Num tempo de redefinição dos conceitos básicos, como a família e o matrimónio – recorde-se que o Supremo Tribunal de Justiça norte-americano acaba de aprovar, em todos os estados, o casamento entre pessoas do mesmo sexo – faz todo o sentido repropor a família natural – que não se revê no datado modelo da família tradicional – bem como o matrimónio natural, constituído pela única união que é naturalmente fecunda e complementar, ou seja, propriamente conjugal. O facto da esmagadora maioria, mais de 90%, das uniões estáveis, no mundo inteiro, se realizarem entre pessoas de diferentes sexos, quaisquer que sejam as suas culturas, religiões ou situações socioeconómicas, permite afirmar que só este casamento é genuinamente natural.
Também não é preciso recorrer a pressupostos ideológicos ou de ordem sobrenatural para reconhecer o carácter violento e antinatural do aborto, a que o Papa Francisco igualmente se refere nesta encíclica, ao afirmar que “não é compatível a defesa da natureza com a justificação do aborto”, que falsamente se pretende equiparar a uma mera ‘interrupção voluntária da gravidez’.

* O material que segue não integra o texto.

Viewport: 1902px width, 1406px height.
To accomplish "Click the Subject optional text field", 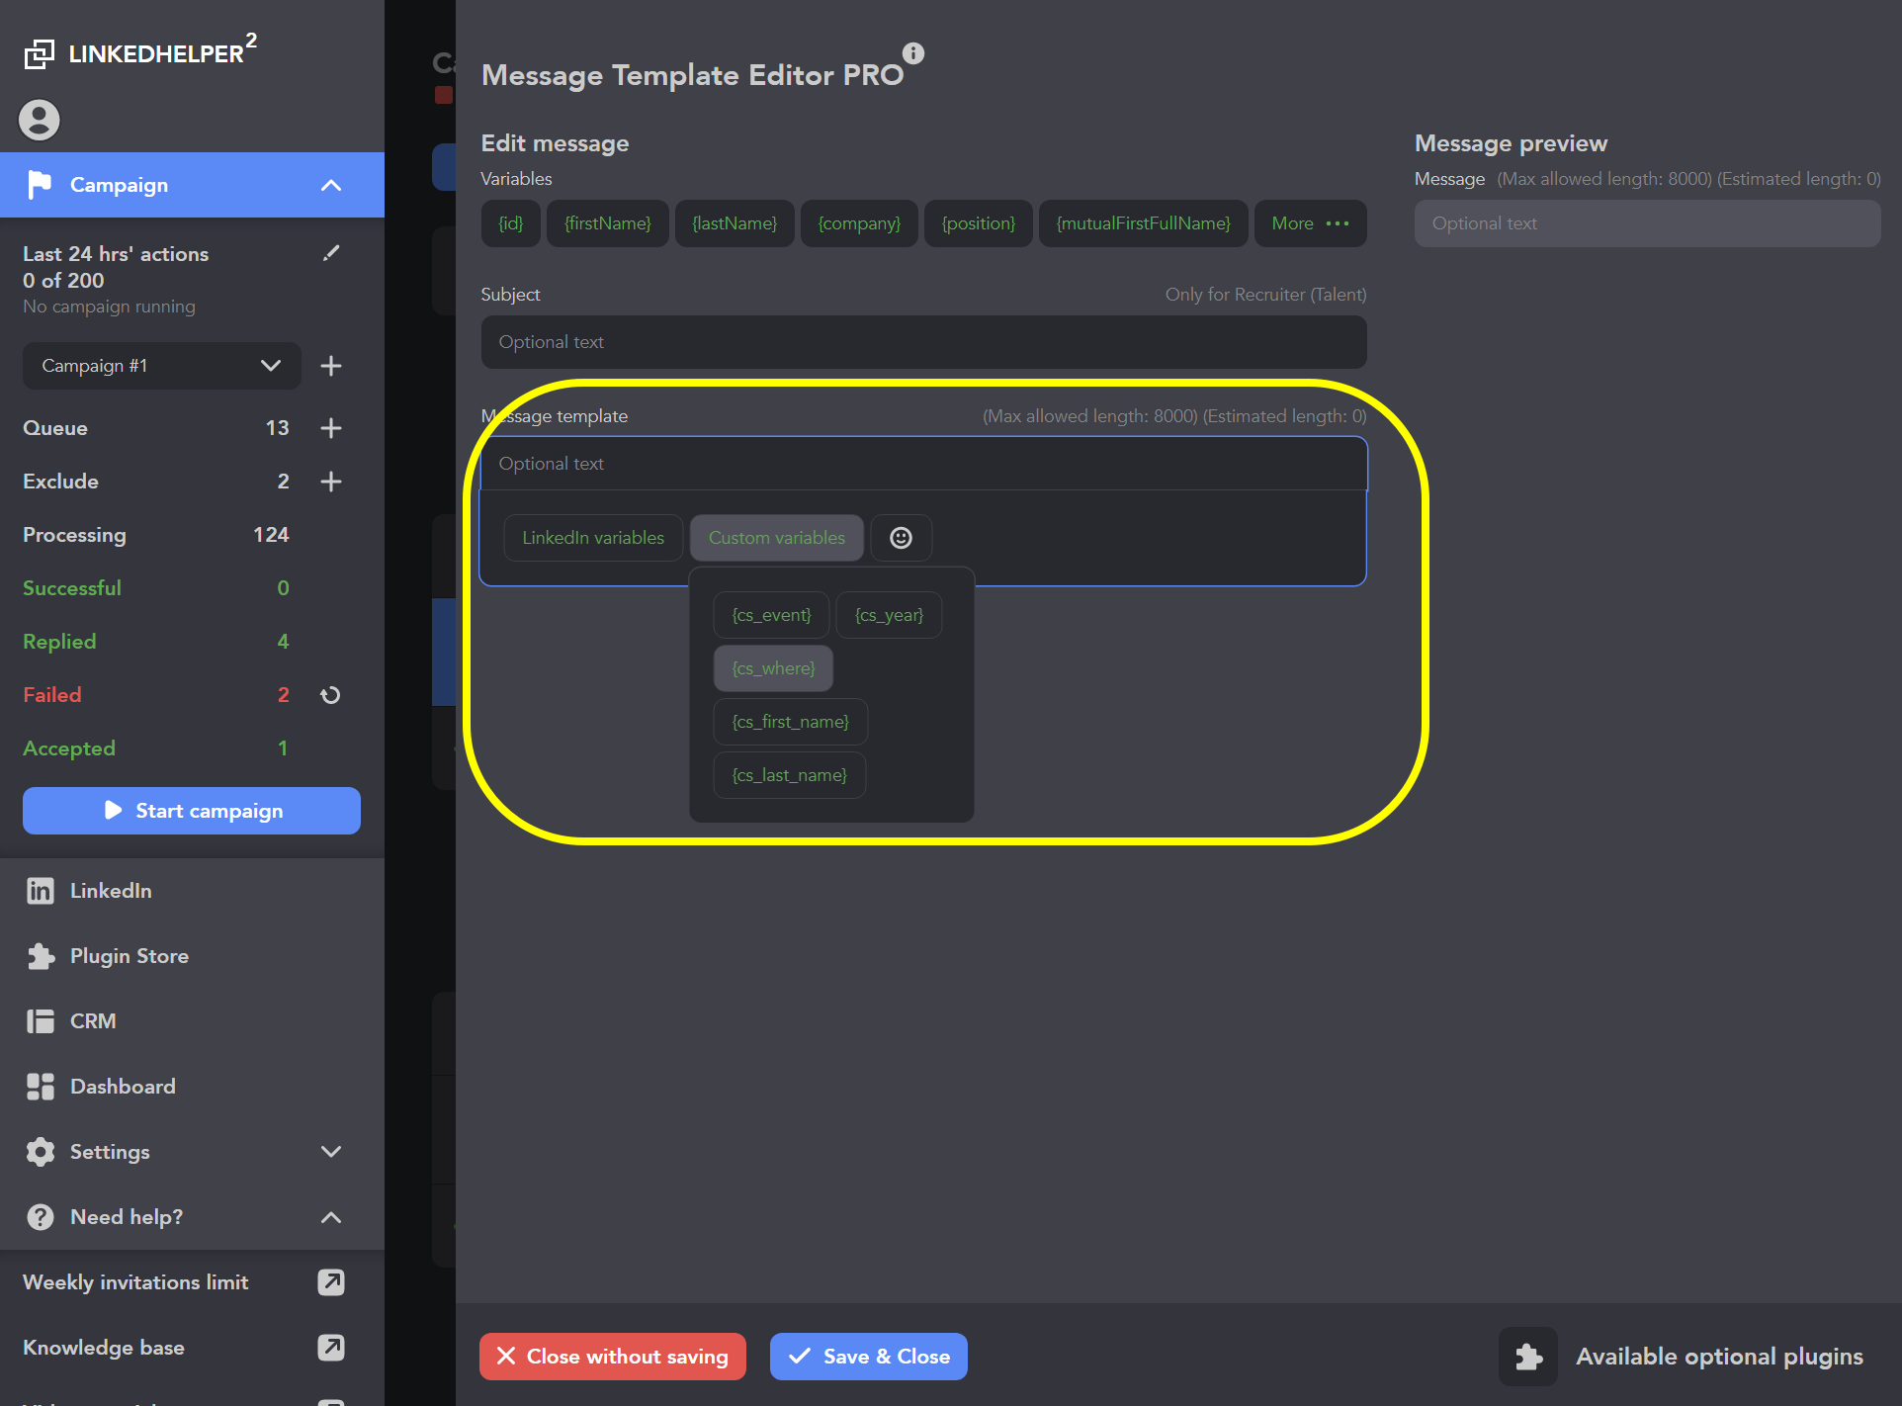I will [923, 342].
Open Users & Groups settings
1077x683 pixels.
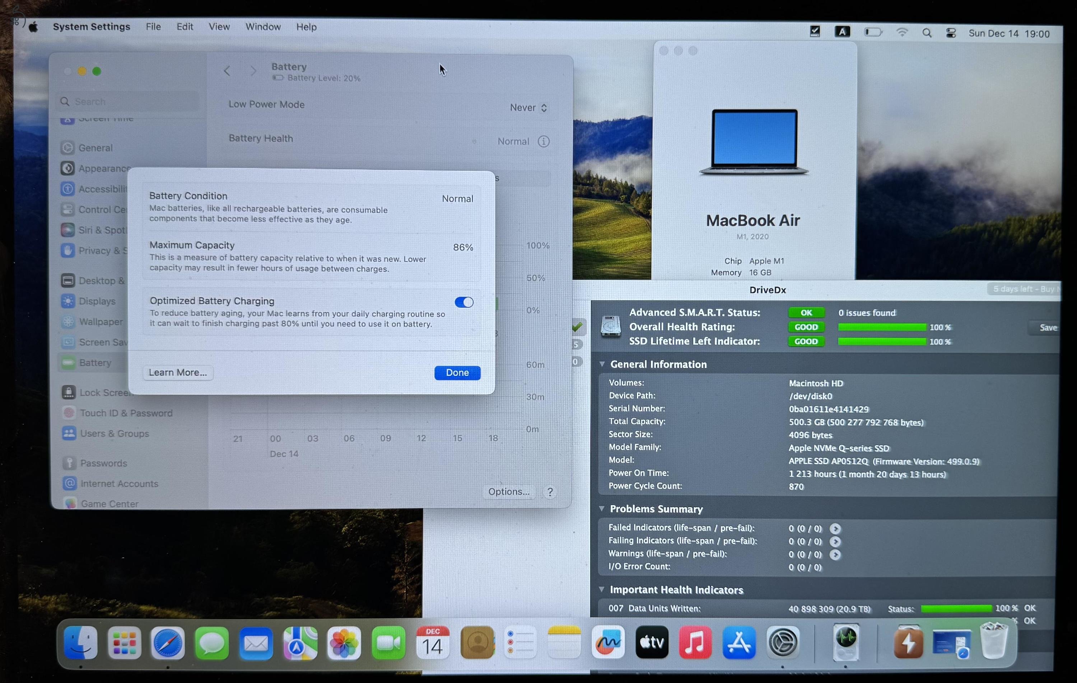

Enquanto os velhos ecologistas querem um homem desumanizado, talvez não muito diferente do imaginado por Georges Orwell e Aldous Huxley, num mundo selvagem, a nova ecologia do Papa Francisco, no esteio da ‘ecologia humana’ de São João Paulo II e da doutrina social da Igreja, propõe um mundo renovado a partir de uma humanidade redimida.